By the way, those naïve and unfulfilled hopes were stimulated even further in the autumn of 1944. As Naujasis Židinys-Aidas wrote three years ago, the Vilnius State University’s Physical Geography faculty at the time received an order to organize a file of German and Lithuanian place names in Easter Prussia and create a matching map. Vytautas Gudelis, who worked at that faculty at the time and later became a famous Lithuanian geographer, said that they had worked very enthusiastically on this project.

They collected Germanised place names, returned them to their Lithuanian forms, and tried to create a map, but in January 1945 the university’s rector said that the work was no longer necessary.

It is believed that Sniečkus was dissuaded from further hopes by his overblown loyalty to the Kremlin which had not said anything about a different status for the Kaliningrad oblast. Rumours began to spread in Vilnius that this land was too neglected to appropriately use it for agriculture. However, in 1960, the leader of the Lithuanian Communist Party (LKP) had written the following sentiments in his notes after a visit to the Kaliningrad region: “Oh, that old Prussian land, its Lithuanian family…”

On the other hand, after Stalin’s death, Sniečkus fell into the bad graces of Lavrenti Beria which made him very cautious about asking such risky questions.

Historians believe that, having been in good favour with Nikita Kruschev, the leader of the LKP still held his sentiments for Eastern Prussia for some time but was talked out of seeking the Curonion Lagoon region, let alone the connection of the Kaliningrad region to Lithuania, anew by Mikhail Suslov.

The Lithuanian state that restored its independence in 1990 allegedly presented a threat to Kaliningrad, wrote Naujasis Židinys. At the time, the Kaliningrad Lithuanian community was only registered after many failed attempts.
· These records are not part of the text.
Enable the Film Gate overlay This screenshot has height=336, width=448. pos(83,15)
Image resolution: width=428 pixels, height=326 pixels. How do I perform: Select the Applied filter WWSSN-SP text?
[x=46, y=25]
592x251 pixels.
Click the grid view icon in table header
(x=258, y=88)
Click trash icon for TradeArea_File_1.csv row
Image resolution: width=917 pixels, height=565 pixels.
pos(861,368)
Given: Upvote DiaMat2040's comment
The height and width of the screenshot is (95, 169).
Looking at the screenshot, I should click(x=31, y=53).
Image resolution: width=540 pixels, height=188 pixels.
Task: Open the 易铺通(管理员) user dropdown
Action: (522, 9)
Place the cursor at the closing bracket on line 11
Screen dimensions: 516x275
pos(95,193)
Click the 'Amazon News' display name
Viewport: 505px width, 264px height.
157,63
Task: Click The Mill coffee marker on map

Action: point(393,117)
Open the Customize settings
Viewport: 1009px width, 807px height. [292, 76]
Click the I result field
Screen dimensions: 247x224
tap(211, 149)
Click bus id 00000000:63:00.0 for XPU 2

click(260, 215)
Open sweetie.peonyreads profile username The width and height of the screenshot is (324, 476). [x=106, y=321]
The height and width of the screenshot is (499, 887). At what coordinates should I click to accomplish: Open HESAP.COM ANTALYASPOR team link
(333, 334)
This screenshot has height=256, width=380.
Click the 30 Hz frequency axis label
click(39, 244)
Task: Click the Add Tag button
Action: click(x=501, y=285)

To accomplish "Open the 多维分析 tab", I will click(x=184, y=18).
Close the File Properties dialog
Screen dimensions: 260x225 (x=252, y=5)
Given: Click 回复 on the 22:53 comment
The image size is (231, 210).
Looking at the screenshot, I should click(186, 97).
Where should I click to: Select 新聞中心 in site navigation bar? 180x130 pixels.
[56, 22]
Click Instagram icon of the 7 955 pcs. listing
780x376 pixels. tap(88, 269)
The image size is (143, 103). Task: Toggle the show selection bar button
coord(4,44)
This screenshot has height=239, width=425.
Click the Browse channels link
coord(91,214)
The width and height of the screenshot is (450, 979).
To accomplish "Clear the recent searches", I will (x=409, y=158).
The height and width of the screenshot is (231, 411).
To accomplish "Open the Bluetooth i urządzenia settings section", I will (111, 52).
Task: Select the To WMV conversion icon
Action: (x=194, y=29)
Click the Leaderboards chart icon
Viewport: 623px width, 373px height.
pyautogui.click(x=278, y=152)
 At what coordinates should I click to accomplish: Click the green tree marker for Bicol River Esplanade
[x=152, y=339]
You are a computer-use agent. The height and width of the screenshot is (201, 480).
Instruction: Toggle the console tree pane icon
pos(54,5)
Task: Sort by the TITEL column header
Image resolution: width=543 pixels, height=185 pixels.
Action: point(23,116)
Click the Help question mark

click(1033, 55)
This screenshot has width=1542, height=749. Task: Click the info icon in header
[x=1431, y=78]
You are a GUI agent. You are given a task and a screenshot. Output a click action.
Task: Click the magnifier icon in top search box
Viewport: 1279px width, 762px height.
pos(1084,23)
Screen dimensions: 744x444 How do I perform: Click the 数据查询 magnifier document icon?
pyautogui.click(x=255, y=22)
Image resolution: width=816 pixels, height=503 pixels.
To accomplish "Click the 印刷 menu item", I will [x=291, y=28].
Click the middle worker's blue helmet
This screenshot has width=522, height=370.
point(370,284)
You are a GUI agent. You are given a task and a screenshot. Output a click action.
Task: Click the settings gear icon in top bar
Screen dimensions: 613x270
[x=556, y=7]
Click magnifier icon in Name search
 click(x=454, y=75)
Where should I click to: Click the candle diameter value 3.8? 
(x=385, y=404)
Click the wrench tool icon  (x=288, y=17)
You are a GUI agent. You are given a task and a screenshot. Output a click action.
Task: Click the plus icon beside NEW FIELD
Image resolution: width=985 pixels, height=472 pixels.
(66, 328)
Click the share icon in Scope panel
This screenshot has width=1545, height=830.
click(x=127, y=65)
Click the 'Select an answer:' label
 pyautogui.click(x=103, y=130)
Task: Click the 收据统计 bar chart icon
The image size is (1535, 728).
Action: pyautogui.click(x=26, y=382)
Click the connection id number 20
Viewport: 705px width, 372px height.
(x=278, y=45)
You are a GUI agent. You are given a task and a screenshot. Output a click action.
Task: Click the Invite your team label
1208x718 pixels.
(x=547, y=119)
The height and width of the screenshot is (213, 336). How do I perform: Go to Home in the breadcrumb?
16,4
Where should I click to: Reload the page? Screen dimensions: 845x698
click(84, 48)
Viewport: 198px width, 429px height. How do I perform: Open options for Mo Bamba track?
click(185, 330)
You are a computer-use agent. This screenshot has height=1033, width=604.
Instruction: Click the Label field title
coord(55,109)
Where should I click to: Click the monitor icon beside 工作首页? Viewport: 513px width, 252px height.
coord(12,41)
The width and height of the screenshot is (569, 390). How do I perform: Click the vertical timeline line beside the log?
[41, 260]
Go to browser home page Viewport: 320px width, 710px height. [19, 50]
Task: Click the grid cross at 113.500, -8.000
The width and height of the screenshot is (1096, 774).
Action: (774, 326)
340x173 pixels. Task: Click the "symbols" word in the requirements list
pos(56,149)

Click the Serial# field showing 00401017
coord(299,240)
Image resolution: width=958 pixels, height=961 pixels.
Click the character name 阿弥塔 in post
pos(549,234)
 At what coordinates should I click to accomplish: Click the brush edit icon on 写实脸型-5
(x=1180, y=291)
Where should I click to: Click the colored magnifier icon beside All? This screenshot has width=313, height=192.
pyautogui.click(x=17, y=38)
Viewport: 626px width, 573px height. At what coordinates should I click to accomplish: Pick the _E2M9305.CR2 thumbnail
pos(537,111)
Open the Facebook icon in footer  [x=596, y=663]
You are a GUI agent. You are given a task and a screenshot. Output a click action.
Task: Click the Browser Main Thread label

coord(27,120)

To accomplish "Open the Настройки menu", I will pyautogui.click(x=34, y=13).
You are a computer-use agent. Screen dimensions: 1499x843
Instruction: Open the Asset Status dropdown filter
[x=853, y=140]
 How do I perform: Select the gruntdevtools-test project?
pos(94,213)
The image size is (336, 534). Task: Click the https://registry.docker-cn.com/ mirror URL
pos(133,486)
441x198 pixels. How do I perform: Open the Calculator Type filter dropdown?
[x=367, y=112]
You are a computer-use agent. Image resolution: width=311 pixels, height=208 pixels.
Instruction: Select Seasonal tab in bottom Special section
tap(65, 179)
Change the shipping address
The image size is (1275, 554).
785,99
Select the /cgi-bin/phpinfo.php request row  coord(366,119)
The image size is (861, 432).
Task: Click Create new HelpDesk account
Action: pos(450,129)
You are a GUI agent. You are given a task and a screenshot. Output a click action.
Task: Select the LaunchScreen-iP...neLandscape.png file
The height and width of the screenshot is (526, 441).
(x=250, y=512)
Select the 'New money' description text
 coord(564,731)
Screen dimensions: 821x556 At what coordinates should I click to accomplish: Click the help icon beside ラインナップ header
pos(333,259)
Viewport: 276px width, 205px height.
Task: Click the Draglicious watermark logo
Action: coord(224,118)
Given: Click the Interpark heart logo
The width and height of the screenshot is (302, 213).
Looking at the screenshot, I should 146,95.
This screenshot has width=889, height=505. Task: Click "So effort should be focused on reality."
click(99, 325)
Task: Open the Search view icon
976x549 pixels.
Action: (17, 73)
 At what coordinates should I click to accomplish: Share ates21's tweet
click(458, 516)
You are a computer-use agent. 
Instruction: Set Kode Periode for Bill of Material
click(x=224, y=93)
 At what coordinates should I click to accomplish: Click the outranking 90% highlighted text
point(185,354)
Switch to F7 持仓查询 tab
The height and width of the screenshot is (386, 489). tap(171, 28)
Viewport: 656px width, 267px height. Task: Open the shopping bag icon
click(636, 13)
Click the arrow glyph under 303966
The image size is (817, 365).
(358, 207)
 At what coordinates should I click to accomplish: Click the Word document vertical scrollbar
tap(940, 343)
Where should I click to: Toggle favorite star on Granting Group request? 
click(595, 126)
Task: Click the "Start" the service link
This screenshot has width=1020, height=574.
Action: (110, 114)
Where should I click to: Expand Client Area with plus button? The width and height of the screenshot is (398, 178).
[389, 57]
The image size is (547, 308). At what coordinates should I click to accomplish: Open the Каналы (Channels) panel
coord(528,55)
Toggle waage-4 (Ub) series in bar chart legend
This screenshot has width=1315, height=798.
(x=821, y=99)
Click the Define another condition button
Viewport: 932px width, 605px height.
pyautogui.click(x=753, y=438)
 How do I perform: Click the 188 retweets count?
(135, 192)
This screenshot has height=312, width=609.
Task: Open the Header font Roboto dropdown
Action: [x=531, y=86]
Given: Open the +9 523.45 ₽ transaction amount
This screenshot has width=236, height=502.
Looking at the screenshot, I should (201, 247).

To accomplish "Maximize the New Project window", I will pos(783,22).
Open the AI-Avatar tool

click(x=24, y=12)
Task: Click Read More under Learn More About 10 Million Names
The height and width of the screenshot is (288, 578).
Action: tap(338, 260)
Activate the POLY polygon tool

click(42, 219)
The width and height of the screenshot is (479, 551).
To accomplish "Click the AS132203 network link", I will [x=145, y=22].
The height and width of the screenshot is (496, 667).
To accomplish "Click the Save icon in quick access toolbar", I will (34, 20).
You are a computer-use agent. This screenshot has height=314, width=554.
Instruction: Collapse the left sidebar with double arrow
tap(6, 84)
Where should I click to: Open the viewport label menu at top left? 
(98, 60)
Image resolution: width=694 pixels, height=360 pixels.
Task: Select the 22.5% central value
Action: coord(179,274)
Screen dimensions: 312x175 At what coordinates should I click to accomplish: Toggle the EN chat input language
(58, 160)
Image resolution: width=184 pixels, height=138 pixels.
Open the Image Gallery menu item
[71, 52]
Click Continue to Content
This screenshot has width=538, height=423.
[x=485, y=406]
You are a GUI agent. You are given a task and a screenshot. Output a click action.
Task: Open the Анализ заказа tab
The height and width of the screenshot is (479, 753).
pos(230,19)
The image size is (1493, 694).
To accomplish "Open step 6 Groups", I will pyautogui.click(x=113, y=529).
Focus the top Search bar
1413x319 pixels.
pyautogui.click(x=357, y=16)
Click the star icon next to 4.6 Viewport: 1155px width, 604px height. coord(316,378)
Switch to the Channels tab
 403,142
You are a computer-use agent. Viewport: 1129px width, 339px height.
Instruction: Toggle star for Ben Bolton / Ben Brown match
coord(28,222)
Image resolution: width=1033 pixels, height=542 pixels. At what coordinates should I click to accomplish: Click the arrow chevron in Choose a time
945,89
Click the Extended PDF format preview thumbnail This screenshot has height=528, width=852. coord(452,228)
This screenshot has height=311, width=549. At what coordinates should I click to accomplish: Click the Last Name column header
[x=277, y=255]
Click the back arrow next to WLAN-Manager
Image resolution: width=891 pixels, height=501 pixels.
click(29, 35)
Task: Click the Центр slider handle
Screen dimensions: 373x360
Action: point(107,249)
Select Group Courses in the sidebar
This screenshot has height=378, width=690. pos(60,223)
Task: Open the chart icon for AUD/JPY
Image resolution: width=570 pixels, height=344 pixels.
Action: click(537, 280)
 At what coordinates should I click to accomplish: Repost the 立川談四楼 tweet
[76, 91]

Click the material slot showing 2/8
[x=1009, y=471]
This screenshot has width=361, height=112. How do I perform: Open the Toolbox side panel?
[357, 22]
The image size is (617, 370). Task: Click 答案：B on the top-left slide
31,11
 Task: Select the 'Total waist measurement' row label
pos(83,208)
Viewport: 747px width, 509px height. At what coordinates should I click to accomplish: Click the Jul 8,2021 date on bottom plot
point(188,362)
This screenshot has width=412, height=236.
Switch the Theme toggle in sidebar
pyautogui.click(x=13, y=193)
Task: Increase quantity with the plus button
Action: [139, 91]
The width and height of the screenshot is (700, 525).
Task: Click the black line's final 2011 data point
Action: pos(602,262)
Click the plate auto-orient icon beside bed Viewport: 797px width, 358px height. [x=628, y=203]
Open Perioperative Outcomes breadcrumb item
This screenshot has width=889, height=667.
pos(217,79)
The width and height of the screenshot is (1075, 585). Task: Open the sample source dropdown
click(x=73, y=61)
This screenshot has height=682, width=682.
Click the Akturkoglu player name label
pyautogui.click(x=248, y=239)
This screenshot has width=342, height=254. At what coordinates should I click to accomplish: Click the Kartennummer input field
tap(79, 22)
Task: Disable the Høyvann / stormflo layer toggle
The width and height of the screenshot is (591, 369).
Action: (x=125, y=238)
When the post-Soviet military was withdrawn from Lithuania in the middle of 1993, there was a long-lasting “cold war” between Lithuania and Russia regarding transit into Kaliningrad through Lithuania.

The tensions between the two states never subsided, and after the annexation of Crimea and Russia’s aggression in Ukraine, those tensions only increased. Russia has consistently been “Iskanderising” this exclave and increasing its military potential.

On the anniversary of the Potsdam conference, international law expert Dainius Žalimas said of the historical narrative of the enclave, “if the occupation of those Eastern European territories hadn’t have been left to the Soviet Union’s sphere of influence, the only alternative would have been another war. The West decided to wait until the Soviet empire collapsed on its own, which paid off, just not very quickly,”

Something might await us today as well it would seem, if Russia will crumble and that region will be given to Lithuania. Then, Lithuania’s area would be 80,000 square metres, we’d have even more access to the Baltic Sea, we’d be even closer to the West, and the West would rid itself of a very dangerous and continentally de-stabilising territory.